## start

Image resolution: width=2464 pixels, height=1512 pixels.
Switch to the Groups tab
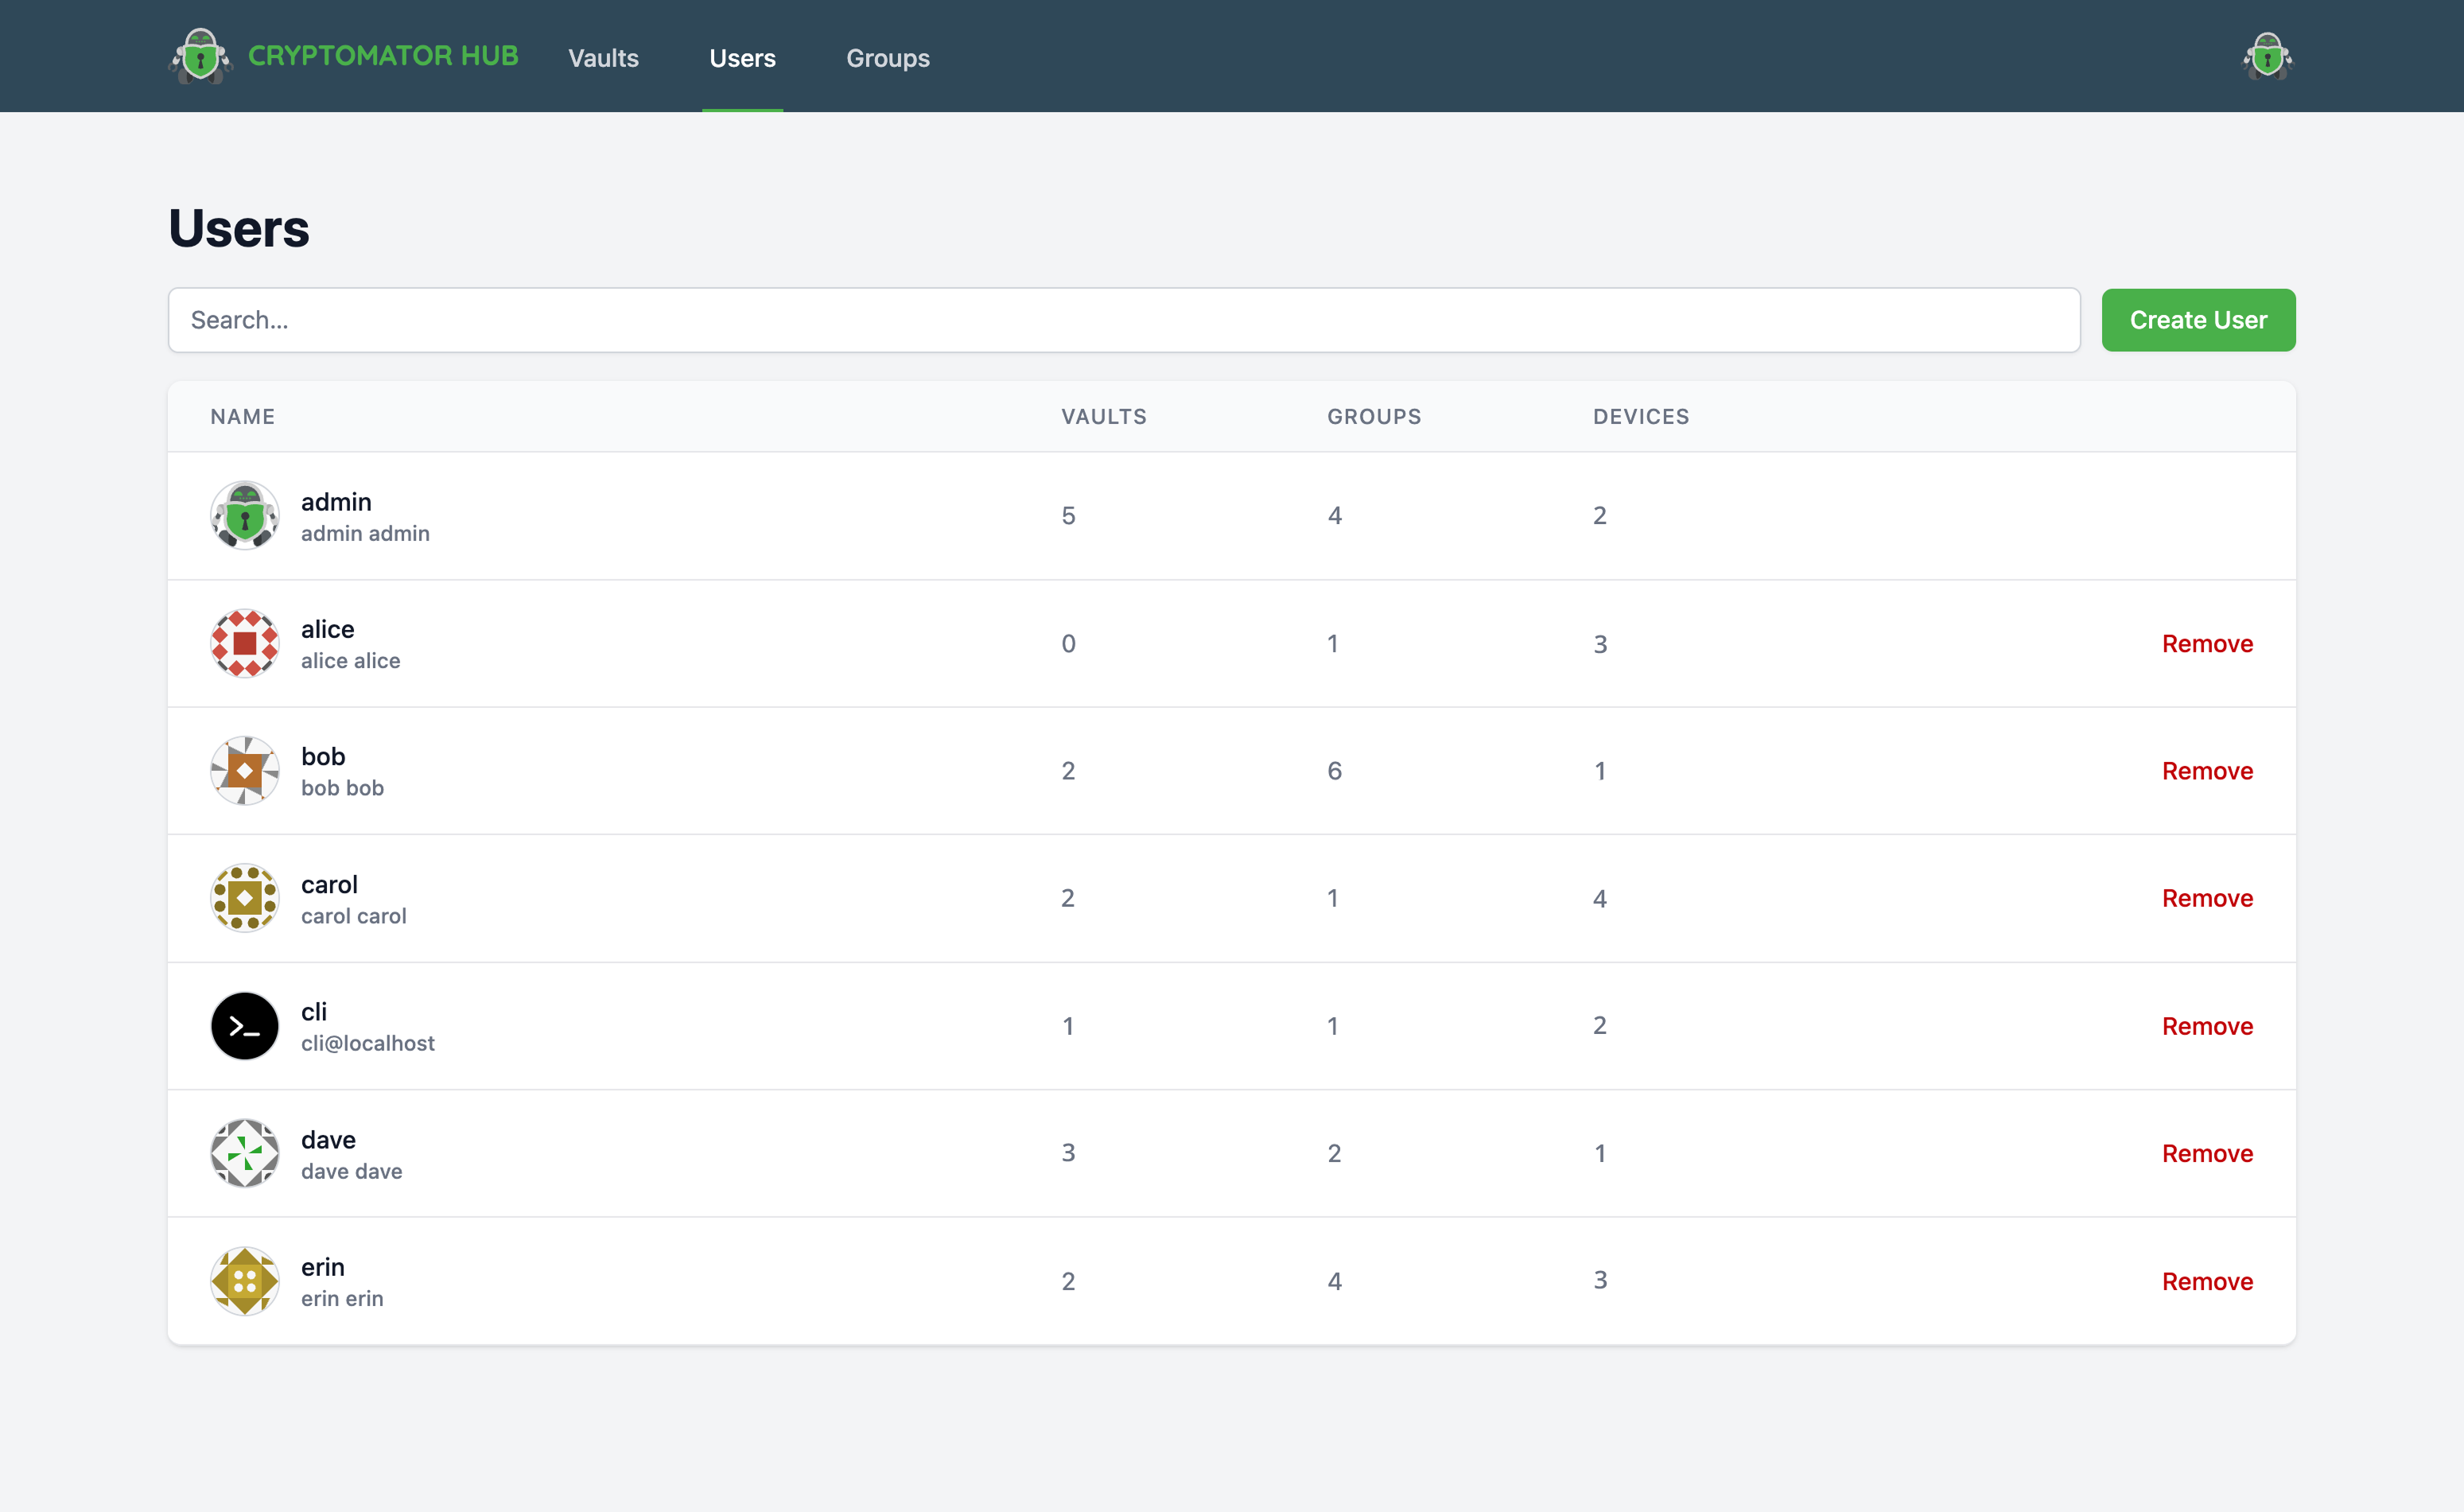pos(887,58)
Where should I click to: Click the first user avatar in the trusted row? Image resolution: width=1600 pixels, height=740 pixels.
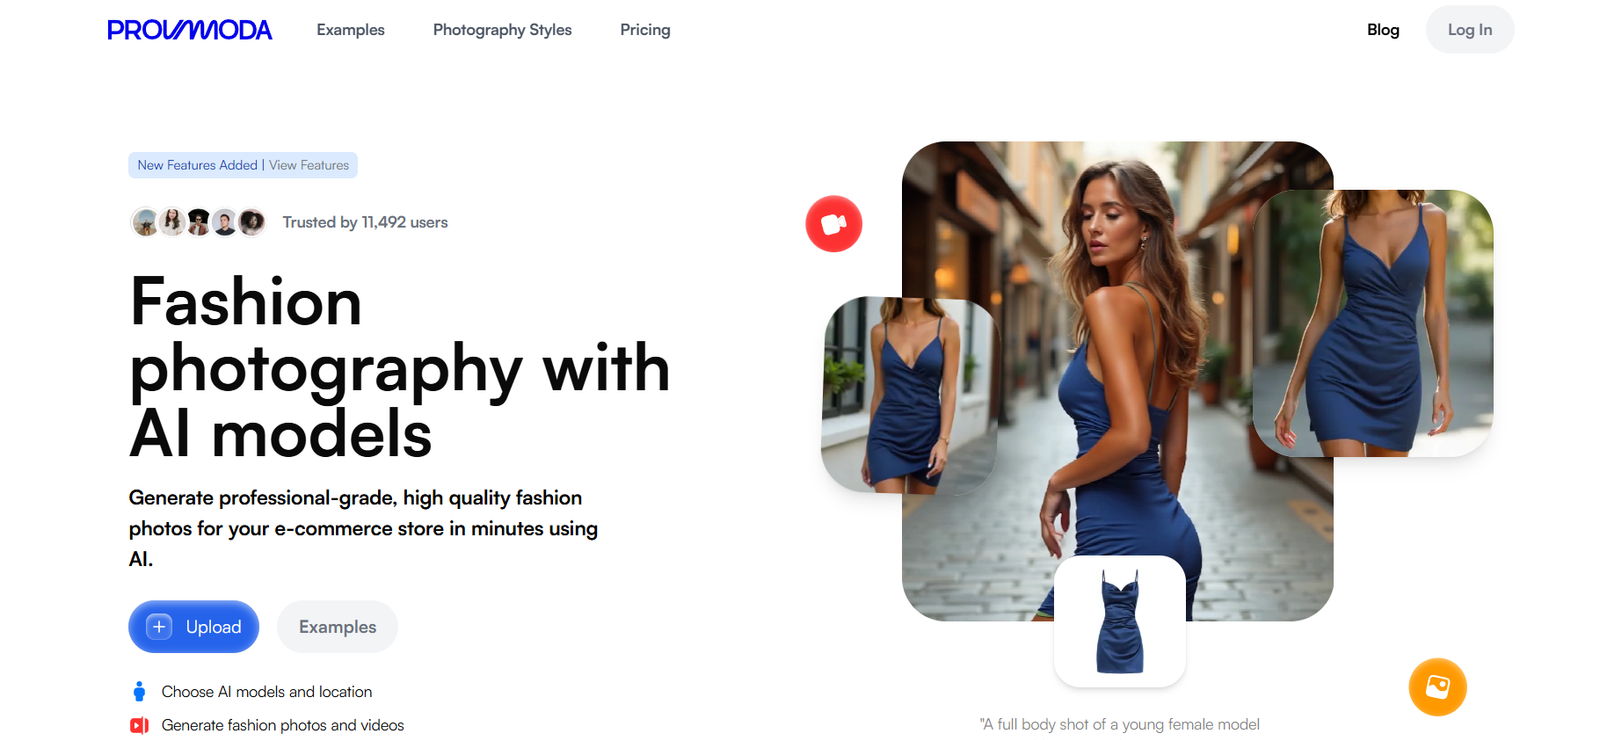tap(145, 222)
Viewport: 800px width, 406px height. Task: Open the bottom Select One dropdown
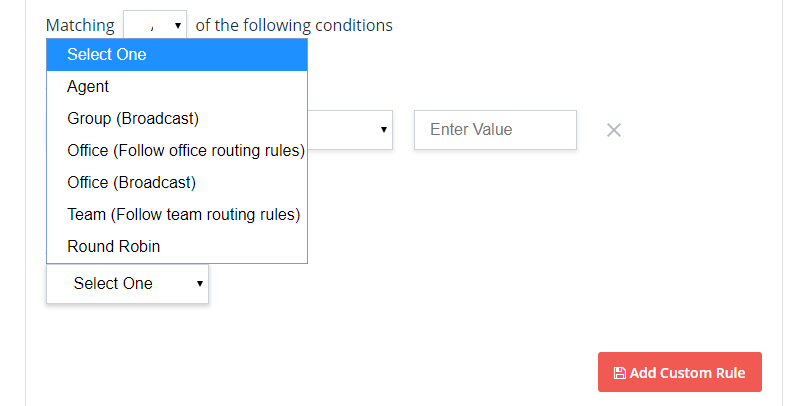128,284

## end

--- TASK DIRECTIONS ---
Please repeat all of these lines with "Groups" swapped for "Members" and nothing else altered, omitting the pictures.

--- SOLUTION FOR THIS EXERCISE ---
Image resolution: width=2464 pixels, height=1512 pixels.
Switch to the Members tab
pos(887,58)
Where should I click to: Click the first user avatar in the trusted row? Image resolution: width=1600 pixels, height=740 pixels.
tap(145, 222)
Viewport: 800px width, 406px height. Task: Open the bottom Select One dropdown
128,284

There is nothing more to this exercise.